Ci sono i caratteri contadini e furbi di una vita per niente semplice da vivere; ingenuità e astuzia, logica e paradosso. I dialoghi hanno dell’incredibile; tanta sciocchezza e tanta coerenza disarma il pubblico che non può non ridere anche quando la situazione ritrae i tre in situazioni poco allegre.

Uno spettacolo semplice, che parla immediatamente a qualsiasi tipo di pubblico.

Parla con leggerezza del genere umano, della quotidianità di un periodo storico identificato ma nello stesso tempo indefinito, linguaggio antico e moderno che convivono per “celebrare” senza oscurità o fasti elementi universalmente conosciuti e riconoscibili, in qualunque epoca o periodo storico.. 

 

 

 

Galleria Immagini

SCHEDA TECNICA
TIPOLOGIA: prosa in dialetto veneto
DURATA: 1 ora
CAST: 3 attori / 1 tecnico
SPAZIO SCENICO: Lo spettacolo è rappresentabile sia all’aperto che al chiuso. E’ necessario uno spazio con misure minime 6×8 mt.
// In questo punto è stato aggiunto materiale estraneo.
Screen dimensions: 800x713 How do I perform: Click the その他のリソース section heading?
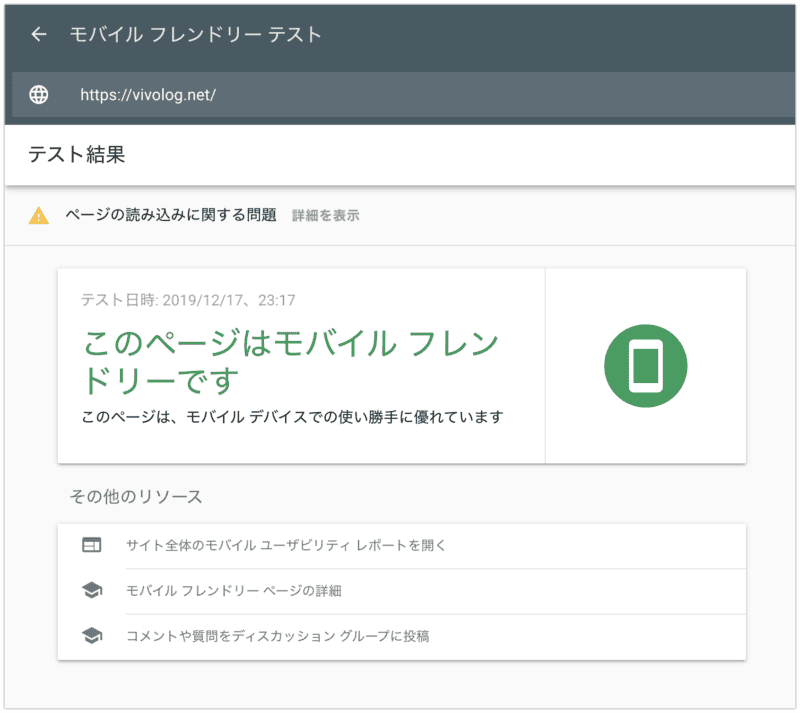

In caso il teatro non avesse in dotazione la strumentazione, la Compagnia provvederà al reperimento del materiale tecnico necessario.
AUDIO: mixer audio / n° 2 casse amplificate
LUCI: dimmer / consolle luci / n° 6 PC da 1000 w
CARICO/SCARICO: Per il montaggio e smontaggio della scenografia è necessario che i veicoli della Compagnia possano accedere il più vicino possibile all’area scenica per il carico/scarico dei materiali.
MONTAGGIO/SMONTAGGIO: Montaggio 4 ore / Smontaggio 2 ore.